Bei der 29. Ausgabe der exil-Literaturpreise wurde der Einzelpreis in der Kategorie Jugend auf zwei Autorinnen aufgeteilt, der Preis für Gruppenarbeit ging an junge Erwachsene mit Fluchthintergründen – geleitet von einer Austor-Ukrainierin; Teil 2.
„Es war unmöglich, einen Fuß auf den Boden zu setzen, ohne auf zerknüllte Plastikverpackungen oder benutzte Zahnbürsten zu treten. Den Boden selbst konnte man gar nicht sehen. Und auch die kleinen Hütten, in denen sie alle lebten, bestanden aus Abfall. …
Die Ältesten unter ihnen – jene, die noch ein anderes Zeitalter miterlebt hatten – behaupteten, dass die Welt einst eine andere gewesen sei.
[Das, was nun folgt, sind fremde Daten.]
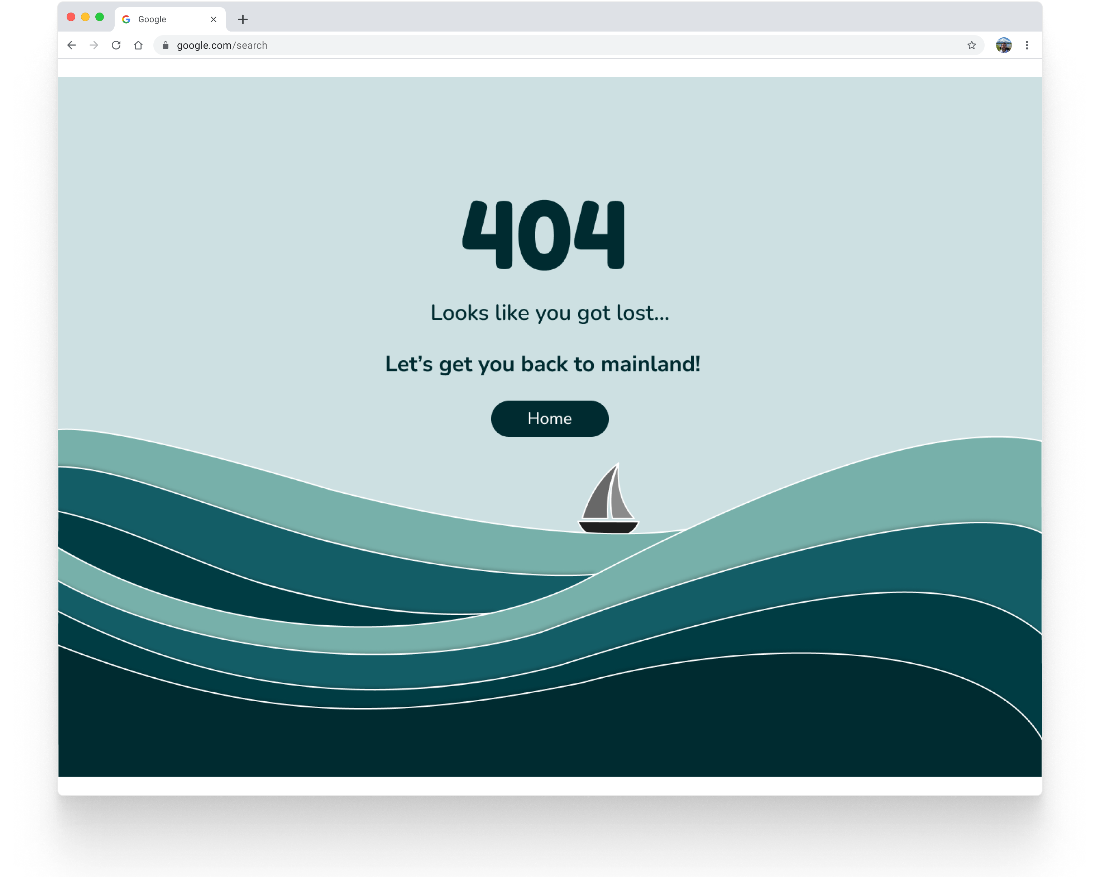Reload the page with refresh icon

pyautogui.click(x=116, y=45)
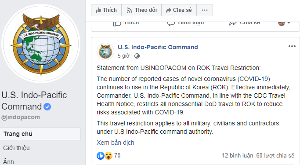Open the 60 lượt chia sẻ shares link

click(x=275, y=155)
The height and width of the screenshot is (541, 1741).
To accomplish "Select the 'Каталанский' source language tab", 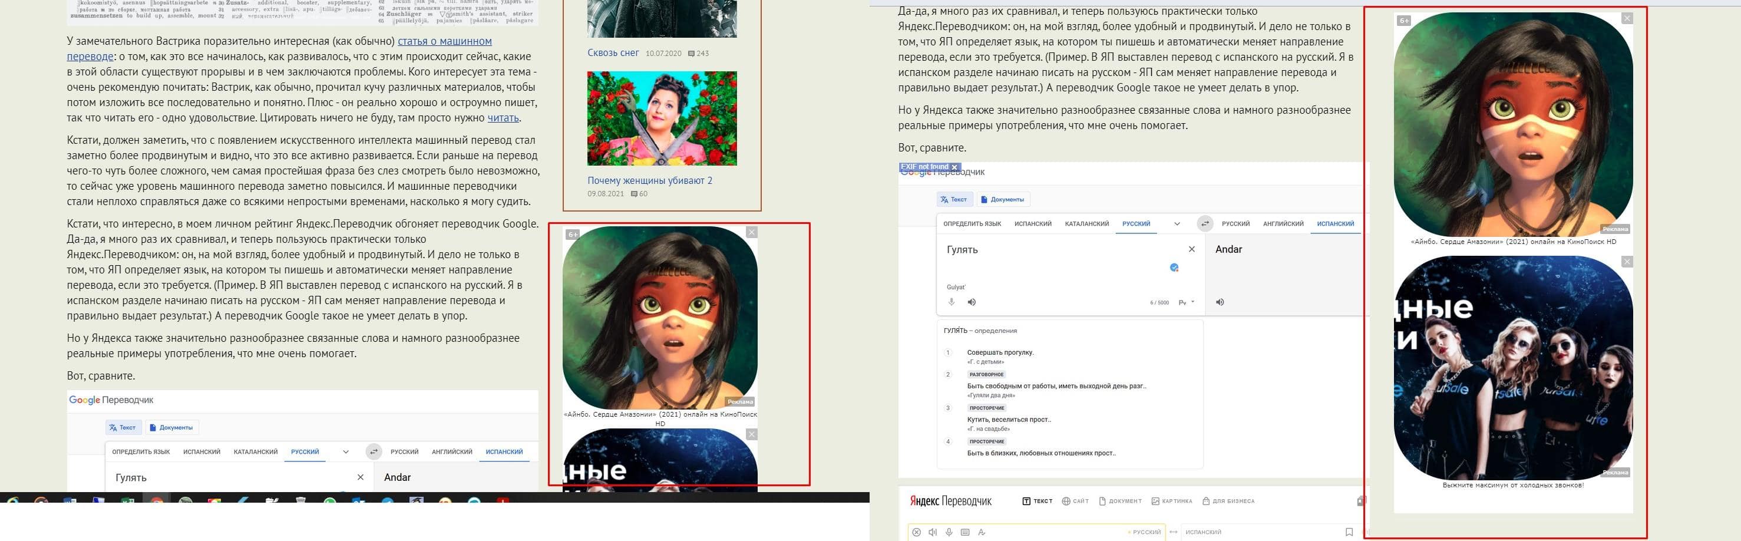I will tap(1086, 224).
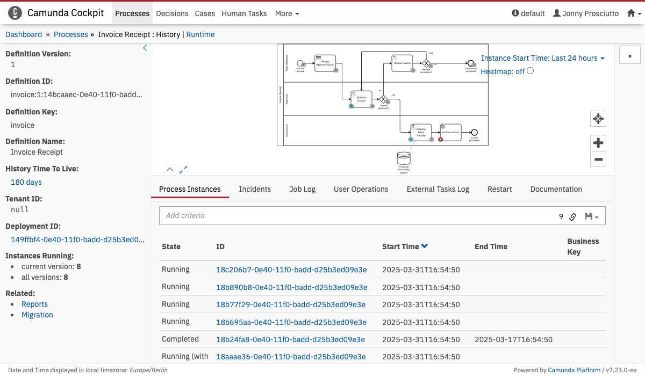The width and height of the screenshot is (645, 376).
Task: Zoom out of diagram with minus button
Action: click(598, 159)
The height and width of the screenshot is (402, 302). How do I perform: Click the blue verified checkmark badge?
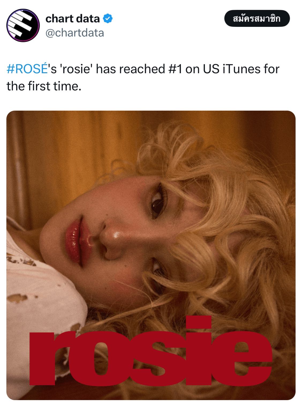coord(108,19)
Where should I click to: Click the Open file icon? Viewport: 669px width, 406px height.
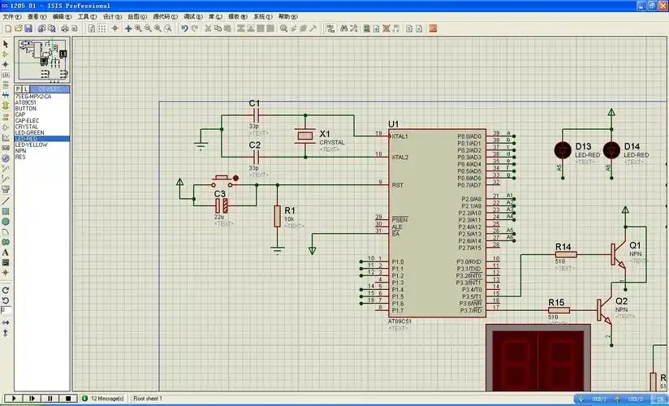click(17, 28)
Damals habe es verschiedene Jahreszeiten gegeben statt eines Lebens in einem endlosen Glutofen… es sollte etwas, das man Schnee nannte, gegeben haben – winzige Eiskristalle, jeder einzigartig geformt, die vom Himmel fielen wie ein stilles Wunder.“
Diese Sätze stammen aus einer dystopischen Schilderung namens „Kinder der Zukunft“. Mit dieser hat Selina Le einen der – aufgrund der vielen Einsendungen heuer geteilten – Jugendpreise der von der editon exil vergebenen Literaturpreise gewonnen.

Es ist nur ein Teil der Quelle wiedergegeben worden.